HEALTH: bullet entry hole on the face, multiple sclerosis, blood poisoning
WORKS OF ART: (only in Wikipedia) Star Trek: The Original Series, The Book and the Brotherhood
OFFENSES: (only in TAB) tax asset stripping, seriously injured, a charge of attempted murder
LAWS: (only in TAB) sections 1 and 15 of the Theft Act 1968, Article 125 of the Criminal Code, 19 § 4
Some of those categories are quite general and can be found in a large number of text domains, such as EVENTS or HEALTH. Others are specific to a text domain, such as OFFENSES, which are most likely to be observed in court cases.

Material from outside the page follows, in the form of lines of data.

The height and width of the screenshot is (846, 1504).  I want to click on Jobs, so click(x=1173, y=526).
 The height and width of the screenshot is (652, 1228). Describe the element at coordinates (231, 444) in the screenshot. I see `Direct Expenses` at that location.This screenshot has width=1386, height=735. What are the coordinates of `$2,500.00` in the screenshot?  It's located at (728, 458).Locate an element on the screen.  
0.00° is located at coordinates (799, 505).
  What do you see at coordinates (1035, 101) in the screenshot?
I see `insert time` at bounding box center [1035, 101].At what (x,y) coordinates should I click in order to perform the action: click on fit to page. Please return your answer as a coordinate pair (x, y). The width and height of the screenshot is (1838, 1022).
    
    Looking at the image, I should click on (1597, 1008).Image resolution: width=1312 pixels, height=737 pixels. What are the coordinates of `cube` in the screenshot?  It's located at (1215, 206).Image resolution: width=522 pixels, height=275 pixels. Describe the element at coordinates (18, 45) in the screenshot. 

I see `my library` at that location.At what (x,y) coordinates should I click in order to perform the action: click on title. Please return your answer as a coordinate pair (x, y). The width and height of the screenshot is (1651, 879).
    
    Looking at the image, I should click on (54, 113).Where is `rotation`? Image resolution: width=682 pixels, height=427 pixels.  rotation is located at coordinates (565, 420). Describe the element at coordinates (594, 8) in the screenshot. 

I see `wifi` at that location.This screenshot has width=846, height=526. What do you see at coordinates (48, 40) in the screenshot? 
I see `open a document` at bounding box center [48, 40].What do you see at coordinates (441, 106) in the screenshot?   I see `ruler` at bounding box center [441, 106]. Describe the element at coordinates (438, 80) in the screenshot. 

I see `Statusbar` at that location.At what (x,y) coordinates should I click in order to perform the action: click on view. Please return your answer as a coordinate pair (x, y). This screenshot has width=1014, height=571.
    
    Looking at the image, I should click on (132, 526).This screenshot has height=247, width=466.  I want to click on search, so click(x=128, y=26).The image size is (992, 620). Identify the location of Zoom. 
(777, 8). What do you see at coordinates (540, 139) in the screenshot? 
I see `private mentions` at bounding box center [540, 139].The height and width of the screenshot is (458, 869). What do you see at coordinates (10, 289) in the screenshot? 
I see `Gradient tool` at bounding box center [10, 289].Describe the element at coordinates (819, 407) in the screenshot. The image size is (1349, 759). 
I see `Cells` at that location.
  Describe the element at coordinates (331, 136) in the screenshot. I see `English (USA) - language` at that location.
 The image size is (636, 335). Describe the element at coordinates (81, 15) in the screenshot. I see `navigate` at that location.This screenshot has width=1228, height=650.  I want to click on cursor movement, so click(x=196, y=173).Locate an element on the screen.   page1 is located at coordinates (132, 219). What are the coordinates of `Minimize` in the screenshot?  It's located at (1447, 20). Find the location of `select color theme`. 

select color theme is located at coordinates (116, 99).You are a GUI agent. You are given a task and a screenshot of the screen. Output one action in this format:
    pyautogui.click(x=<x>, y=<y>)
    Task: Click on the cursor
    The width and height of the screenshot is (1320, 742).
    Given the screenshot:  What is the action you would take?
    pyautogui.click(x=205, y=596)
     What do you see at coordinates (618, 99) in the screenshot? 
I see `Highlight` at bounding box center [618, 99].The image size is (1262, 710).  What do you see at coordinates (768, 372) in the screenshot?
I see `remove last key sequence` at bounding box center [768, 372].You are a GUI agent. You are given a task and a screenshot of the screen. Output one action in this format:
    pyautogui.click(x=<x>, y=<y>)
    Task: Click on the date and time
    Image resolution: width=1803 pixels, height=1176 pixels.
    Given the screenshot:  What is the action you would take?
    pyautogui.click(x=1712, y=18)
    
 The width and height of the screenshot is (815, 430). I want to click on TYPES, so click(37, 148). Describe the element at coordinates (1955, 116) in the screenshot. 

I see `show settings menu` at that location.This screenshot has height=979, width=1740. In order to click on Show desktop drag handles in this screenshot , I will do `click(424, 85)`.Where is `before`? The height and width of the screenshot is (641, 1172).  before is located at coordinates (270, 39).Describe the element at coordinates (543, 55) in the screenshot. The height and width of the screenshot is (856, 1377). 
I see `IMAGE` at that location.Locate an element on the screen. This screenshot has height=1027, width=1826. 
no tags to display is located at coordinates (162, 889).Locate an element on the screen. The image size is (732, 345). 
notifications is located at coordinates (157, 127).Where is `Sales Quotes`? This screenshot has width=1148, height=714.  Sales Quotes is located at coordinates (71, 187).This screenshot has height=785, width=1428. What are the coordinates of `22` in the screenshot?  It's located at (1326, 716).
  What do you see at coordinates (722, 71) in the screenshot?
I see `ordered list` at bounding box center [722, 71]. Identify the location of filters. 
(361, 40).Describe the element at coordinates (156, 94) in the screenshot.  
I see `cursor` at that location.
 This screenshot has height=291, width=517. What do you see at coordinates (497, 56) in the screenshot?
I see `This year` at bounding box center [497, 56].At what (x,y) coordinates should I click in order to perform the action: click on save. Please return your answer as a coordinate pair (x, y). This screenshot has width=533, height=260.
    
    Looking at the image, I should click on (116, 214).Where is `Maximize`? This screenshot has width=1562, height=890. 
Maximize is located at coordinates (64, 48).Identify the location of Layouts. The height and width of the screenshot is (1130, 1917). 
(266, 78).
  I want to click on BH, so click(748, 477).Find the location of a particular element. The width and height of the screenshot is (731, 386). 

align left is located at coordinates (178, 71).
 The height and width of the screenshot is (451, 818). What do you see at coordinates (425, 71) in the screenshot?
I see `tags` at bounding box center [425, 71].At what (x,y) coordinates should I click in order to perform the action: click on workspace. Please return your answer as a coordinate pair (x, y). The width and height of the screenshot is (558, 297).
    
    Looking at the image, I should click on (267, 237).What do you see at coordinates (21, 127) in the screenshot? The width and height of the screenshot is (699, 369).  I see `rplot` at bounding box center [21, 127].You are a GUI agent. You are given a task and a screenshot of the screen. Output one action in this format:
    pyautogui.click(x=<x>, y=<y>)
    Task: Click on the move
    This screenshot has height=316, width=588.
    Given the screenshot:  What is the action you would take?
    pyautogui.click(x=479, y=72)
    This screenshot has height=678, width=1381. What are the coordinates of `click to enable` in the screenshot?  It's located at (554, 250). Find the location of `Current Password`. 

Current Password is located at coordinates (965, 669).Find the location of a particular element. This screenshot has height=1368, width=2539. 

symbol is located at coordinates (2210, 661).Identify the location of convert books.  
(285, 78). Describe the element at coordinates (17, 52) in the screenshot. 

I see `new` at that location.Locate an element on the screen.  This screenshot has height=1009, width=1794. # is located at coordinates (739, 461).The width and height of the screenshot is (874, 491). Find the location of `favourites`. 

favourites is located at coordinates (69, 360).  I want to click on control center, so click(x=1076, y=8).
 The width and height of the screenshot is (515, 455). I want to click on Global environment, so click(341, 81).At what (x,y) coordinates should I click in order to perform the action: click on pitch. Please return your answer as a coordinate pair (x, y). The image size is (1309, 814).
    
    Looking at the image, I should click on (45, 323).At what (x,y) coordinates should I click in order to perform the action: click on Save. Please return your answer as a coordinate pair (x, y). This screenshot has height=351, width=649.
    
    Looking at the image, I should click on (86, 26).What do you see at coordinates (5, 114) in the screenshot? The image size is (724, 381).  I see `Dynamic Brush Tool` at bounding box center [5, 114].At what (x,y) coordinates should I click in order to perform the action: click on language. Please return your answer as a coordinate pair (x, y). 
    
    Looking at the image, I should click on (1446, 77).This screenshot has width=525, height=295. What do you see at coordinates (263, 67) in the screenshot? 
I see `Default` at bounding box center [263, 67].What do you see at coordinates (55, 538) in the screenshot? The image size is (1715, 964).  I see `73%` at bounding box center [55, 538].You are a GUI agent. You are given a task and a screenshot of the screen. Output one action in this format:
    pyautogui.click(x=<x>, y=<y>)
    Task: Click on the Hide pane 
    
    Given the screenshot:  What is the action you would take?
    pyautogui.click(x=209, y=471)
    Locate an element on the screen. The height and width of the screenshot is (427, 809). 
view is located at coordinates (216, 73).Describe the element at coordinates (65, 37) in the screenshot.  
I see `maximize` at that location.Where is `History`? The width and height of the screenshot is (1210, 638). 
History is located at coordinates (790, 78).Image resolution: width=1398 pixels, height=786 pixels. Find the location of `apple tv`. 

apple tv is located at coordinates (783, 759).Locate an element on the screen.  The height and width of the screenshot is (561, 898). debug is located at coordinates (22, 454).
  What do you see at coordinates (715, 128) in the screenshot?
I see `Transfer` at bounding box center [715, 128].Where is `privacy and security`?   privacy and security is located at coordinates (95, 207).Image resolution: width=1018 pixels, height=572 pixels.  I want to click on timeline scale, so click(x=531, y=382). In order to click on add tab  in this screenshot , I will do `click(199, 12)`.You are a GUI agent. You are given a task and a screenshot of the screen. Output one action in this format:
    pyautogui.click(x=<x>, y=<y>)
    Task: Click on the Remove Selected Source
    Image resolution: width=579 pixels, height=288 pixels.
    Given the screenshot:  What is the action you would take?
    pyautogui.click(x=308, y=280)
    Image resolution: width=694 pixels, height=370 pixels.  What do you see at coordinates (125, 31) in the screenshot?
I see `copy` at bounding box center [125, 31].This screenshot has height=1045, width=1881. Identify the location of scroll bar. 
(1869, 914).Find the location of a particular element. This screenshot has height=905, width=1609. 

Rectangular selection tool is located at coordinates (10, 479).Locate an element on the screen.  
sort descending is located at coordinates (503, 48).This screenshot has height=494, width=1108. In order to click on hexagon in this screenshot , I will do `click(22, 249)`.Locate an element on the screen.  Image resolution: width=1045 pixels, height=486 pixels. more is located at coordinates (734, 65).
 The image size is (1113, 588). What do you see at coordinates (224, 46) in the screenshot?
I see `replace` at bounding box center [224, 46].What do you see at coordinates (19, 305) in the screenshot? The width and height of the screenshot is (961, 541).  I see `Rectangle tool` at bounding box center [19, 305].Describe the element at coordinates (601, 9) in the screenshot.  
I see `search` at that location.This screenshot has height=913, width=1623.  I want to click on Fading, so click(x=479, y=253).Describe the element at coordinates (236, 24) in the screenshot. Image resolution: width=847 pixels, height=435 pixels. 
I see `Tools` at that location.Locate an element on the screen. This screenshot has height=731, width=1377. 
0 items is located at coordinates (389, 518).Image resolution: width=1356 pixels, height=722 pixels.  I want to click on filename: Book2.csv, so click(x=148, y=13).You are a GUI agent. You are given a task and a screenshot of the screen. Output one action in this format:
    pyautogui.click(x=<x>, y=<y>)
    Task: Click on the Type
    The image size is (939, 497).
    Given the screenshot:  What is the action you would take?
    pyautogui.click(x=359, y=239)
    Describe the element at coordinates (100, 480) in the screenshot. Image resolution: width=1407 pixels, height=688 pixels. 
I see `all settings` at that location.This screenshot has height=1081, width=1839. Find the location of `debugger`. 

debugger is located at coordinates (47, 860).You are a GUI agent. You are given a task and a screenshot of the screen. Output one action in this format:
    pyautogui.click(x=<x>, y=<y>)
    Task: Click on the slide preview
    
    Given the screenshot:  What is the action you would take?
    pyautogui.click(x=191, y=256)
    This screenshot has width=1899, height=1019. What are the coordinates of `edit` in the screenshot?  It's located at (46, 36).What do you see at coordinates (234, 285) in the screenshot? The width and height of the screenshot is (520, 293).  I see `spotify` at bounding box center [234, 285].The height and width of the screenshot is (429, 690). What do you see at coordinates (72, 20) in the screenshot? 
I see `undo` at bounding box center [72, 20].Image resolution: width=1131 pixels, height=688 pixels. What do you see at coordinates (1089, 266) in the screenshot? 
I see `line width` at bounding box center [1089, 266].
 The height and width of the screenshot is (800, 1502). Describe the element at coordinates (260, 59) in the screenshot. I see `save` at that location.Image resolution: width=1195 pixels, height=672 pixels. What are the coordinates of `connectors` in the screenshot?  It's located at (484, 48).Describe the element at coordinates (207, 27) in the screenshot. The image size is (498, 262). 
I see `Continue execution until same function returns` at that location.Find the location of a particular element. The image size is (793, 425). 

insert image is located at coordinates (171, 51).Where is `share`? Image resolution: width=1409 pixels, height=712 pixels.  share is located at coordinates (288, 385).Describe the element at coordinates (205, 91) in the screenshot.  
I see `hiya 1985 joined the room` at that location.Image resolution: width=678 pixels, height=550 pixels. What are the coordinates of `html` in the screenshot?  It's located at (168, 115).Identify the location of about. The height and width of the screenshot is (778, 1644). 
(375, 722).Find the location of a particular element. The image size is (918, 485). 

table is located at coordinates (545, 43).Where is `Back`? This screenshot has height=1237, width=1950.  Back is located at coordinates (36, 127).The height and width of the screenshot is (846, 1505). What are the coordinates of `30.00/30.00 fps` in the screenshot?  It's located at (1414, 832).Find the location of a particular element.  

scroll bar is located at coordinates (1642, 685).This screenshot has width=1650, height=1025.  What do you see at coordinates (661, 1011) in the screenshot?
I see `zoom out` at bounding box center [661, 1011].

Finally, there were also examples of MISC that could not be grouped into the 6 categories above. These include, for example, various types of objects or occupation related words, or anything else that is difficult to assign to a specific group:
ITEM: gold metal, weekly newspaper, car, motorcycle, police vehicle
OCCUPATION RELATED: science policy, basketball skills, captained, coached
OTHER: empowering the backward classes, responsibility for child poverty and childcare, premeditated murder [assassinat] and in the alternative with murder [meurtre]
The above analysis is constrained to the two datasets employed in this paper. A privacy-oriented entity recognizer may, of course, be enriched with other subcategories. As pointed out by Pil´an et al. (2022), MISC was also the PII category human annotators found most difficult to agree on. Despite this difficulty, recognizing MISC spans remains an important part of text sanitization, as many of those text spans do provide detailed information about the individual in question.
[6] This differs from an earlier evaluation in Papadopoulou et al. (2022) where only a subset of labels such as ORG and LOC or MISC and QUANTITY were considered interchangeable.